● **Records**:
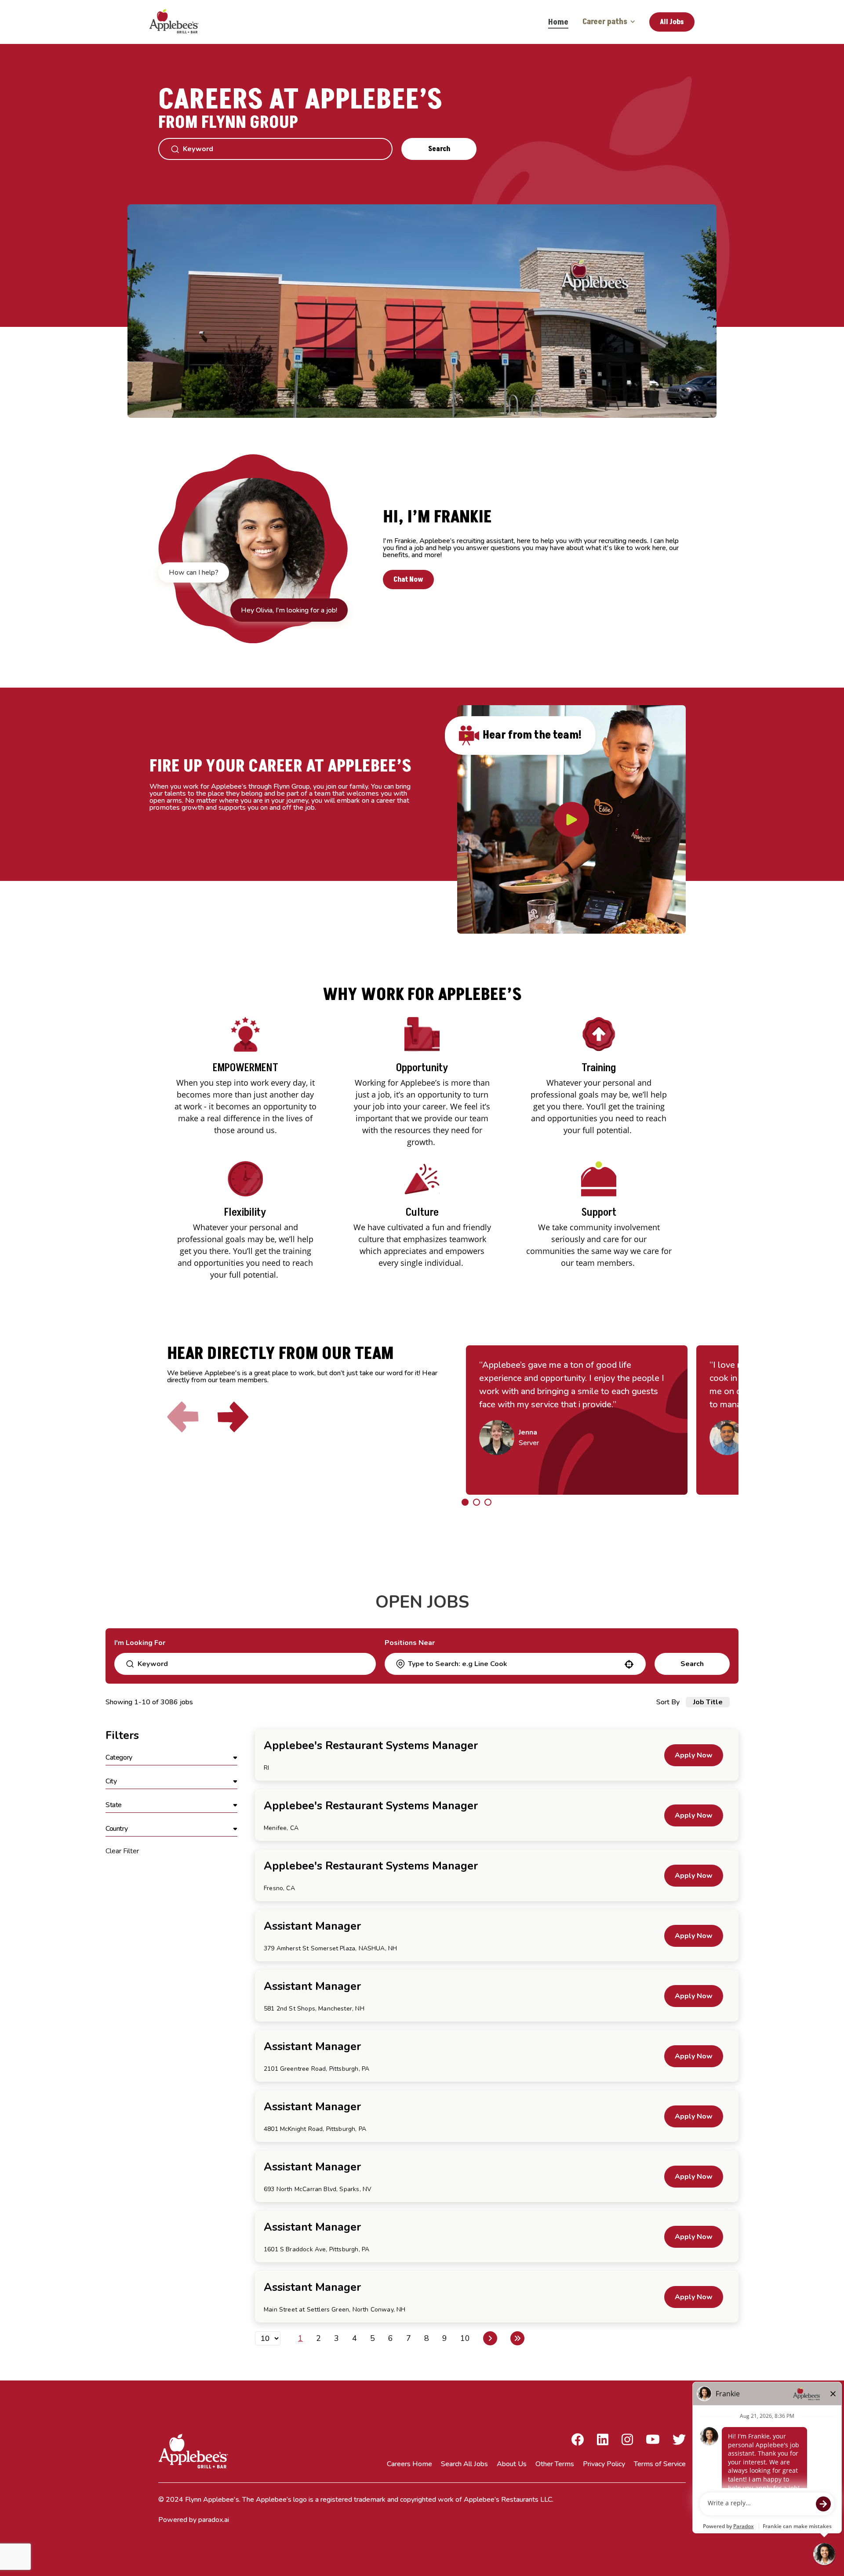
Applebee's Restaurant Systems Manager (371, 1745)
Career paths (604, 21)
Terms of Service (660, 2464)
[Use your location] (629, 1664)
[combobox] (514, 1664)
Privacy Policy (604, 2464)
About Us (512, 2464)
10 (465, 2338)
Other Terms (554, 2464)
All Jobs (672, 22)
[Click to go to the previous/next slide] (465, 1502)
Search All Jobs (464, 2464)
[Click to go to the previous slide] (183, 1417)
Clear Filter (122, 1851)
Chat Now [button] (408, 579)
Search (439, 149)
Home (558, 22)
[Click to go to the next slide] (233, 1417)
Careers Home (409, 2464)
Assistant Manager (312, 1926)
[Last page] (517, 2338)
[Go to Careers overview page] (180, 22)
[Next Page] (490, 2338)
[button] (171, 1757)
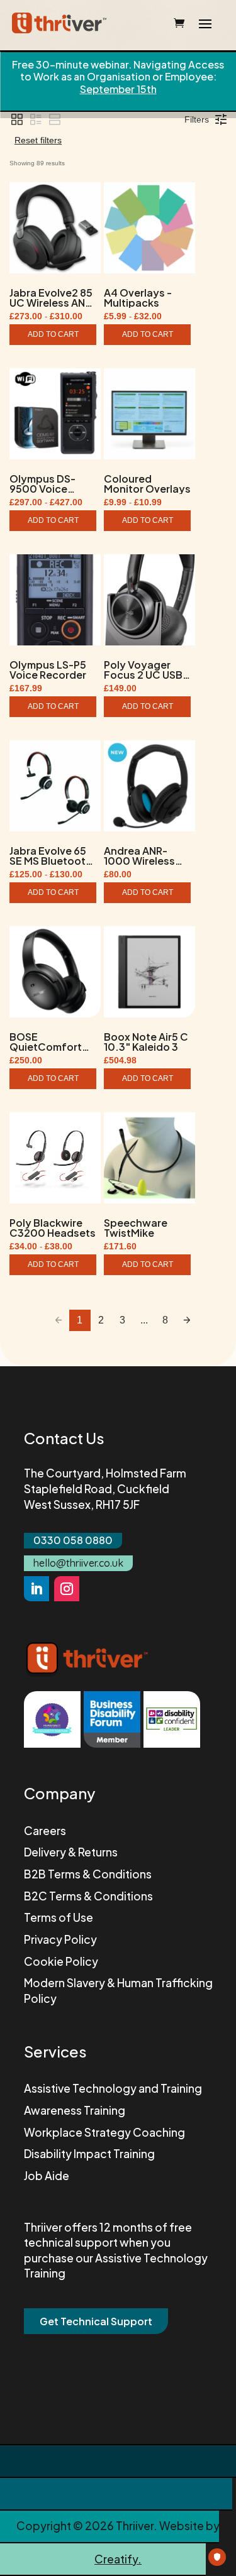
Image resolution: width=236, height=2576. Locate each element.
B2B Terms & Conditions (88, 1874)
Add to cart (53, 334)
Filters (196, 119)
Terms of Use (58, 1917)
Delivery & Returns (71, 1852)
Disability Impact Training (89, 2154)
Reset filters (38, 140)
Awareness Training (74, 2110)
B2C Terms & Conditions (88, 1896)
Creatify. (118, 2559)
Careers (45, 1831)
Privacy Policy (60, 1939)
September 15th (118, 89)
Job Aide (46, 2176)
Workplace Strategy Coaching (104, 2132)
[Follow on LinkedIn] (36, 1588)
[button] (17, 119)
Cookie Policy (61, 1961)
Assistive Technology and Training (113, 2088)
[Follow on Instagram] (66, 1588)
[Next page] (187, 1320)
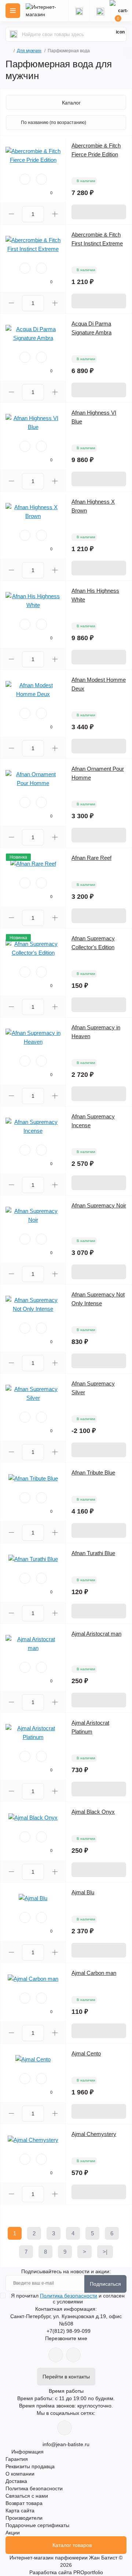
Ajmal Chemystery (94, 2134)
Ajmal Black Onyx (93, 1812)
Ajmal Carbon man (94, 1973)
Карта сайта (20, 2510)
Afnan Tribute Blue (93, 1472)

● **Your objective**:
Write out again exactly the lines from the start of the data above through the line containing "Careers Home (409, 2464)", inclusive, excluding any pictures.

● **Solution for this exercise**:
Applebee's Restaurant Systems Manager (371, 1745)
Career paths (604, 21)
Terms of Service (660, 2464)
[Use your location] (629, 1664)
[combobox] (514, 1664)
Privacy Policy (604, 2464)
About Us (512, 2464)
10 (465, 2338)
Other Terms (554, 2464)
All Jobs (672, 22)
[Click to go to the previous/next slide] (465, 1502)
Search All Jobs (464, 2464)
[Click to go to the previous slide] (183, 1417)
Clear Filter (122, 1851)
Chat Now [button] (408, 579)
Search (439, 149)
Home (558, 22)
[Click to go to the next slide] (233, 1417)
Careers Home (409, 2464)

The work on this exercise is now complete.